The AIM Network

The Dangers of believing the Mythology of Others

Image from worldbeyondwar.org

By Andrew Klein  

“Come back with your shield – or on it” (Plutarch, Mor.241) “was supposed to be the parting cry of mothers to their sons. Mothers whose sons died in battle openly rejoiced, mothers whose sons survived hung their heads in shame.“

Plutarch was not even breathing the same air as the alleged speakers of such hard-hearted love and Sparta and its military glory was well past its use by date having ended about 300 Years before these morality tales were written.

Call it tough love if you like, but I am yet to find a mother that would tell her son that his next suicide mission better be successful or setting foot in the kitchen at home asking for a cuppa would be the end. The kitchen itself becoming the final resting place for those coming home after having served their country. Rather a sad outlook for veterans from any of the many Wars that have been fought throughout the 20th and 21st Century.

To me it points out the dangers of education systems that relied heavily on using the accepted classics to inculcate their young. The idea of carrying a shield and battling alongside the 300 Spartans against great odds could well seem attractive to a young mind that has never seen the outcome of metal meeting flesh.

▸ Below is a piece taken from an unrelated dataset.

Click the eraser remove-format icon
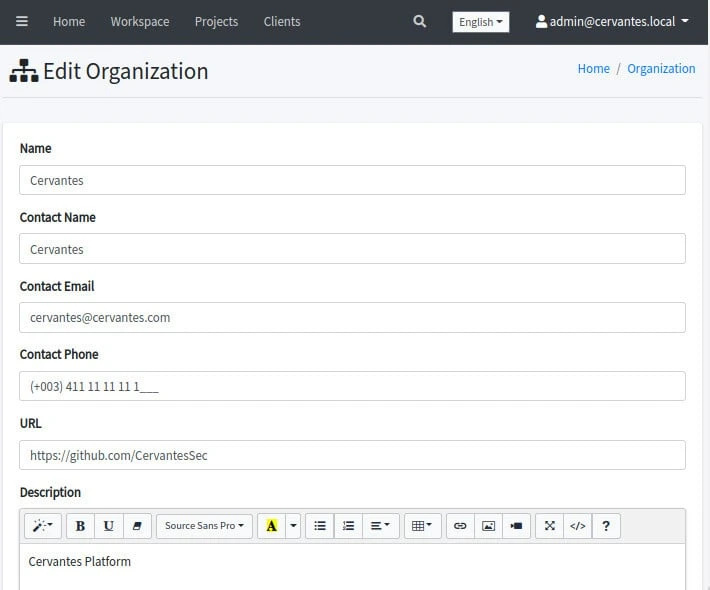This screenshot has width=710, height=590. (137, 526)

The glories of ancient Greece and Rome still tantalize us, we can see their buildings and read and as we read we can imagine. Such imaginings of the hero saving the maiden or his death being the turning point in world history is as old as humanity itself.

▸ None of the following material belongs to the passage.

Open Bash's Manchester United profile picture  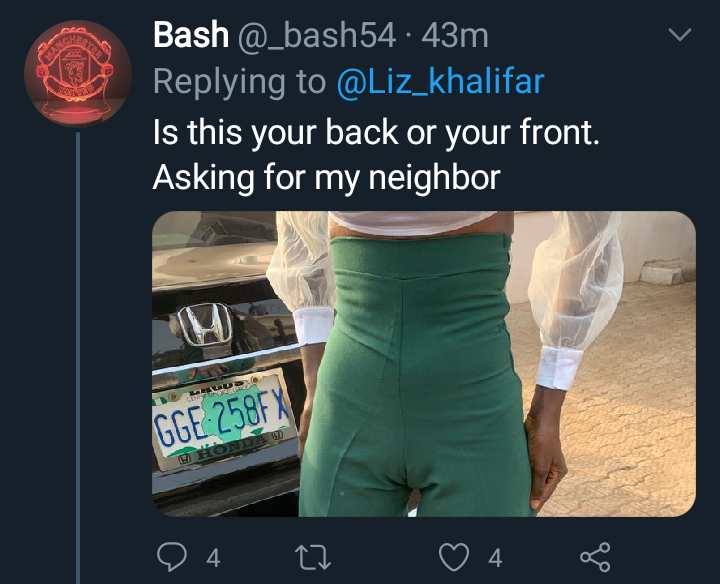tap(78, 73)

Marcus Aurelius had a few things to say about the human condition in his ‘Meditations‘. How he find time to write always fascinates me as he was also keeping busy being a Roman Emperor and fighting at the head of his Legions. I digress, my point being; what loving mother would seriously encourage the fruit of her womb to die in battle? No doubt this happens and has been documented.

During the drawn out war between Iran and the then Iraq, young boys found themselves ‘adopted’ by senior clerics and send to the front assuring them a quick trip to paradise. This practice allegedly saved the heavy armour being blown apart by mines and sadly there are always young men that most States see as expendable.

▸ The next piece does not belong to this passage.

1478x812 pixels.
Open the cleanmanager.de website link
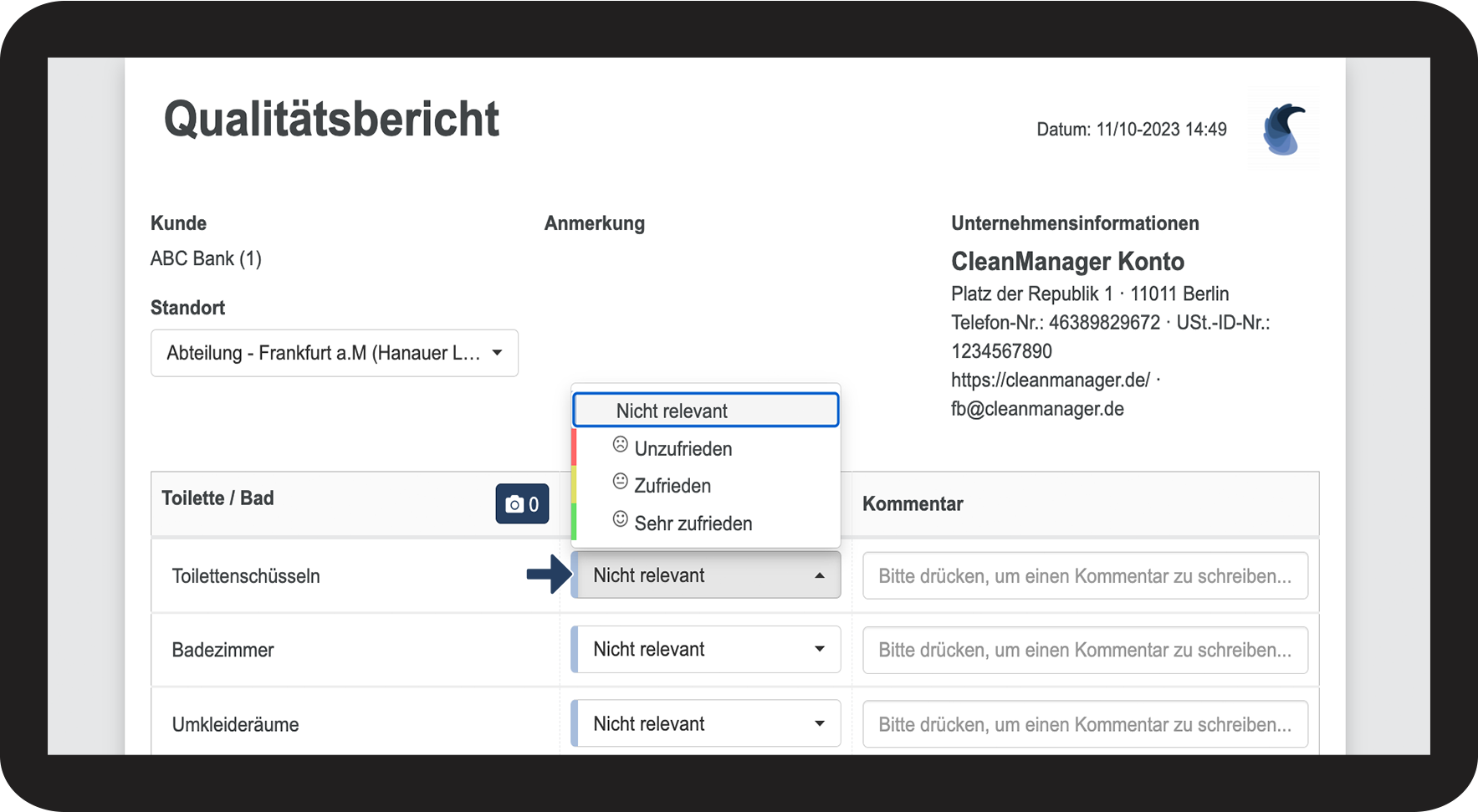(1050, 380)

I have met mothers who have lost sons, women who have lost loved ones. One lady in particular stands out in my memory. She was much in love with a rear tail gunner attached to the RAF via the RAAF and was killed when his aircraft was hit and he was blown out of the aircraft. I met her in the late 1970s and her memory was very vivid. She never married and was still grieving for the one man that she had loved so dearly. I expect that she might also have mourned for that which never was a family and children and she stayed true to her love.

Never married, working hard as a clerk in some Melbourne city office. Having lost her ‘love’ it seems incongruent to me that she would have ever suggested to a child that ‘Plutarch’ was a good piece of advice.

Much like most of that which we find in history, it must be read in context. Following dead dreams is folly and teaching them other than for academic reasons dangerous.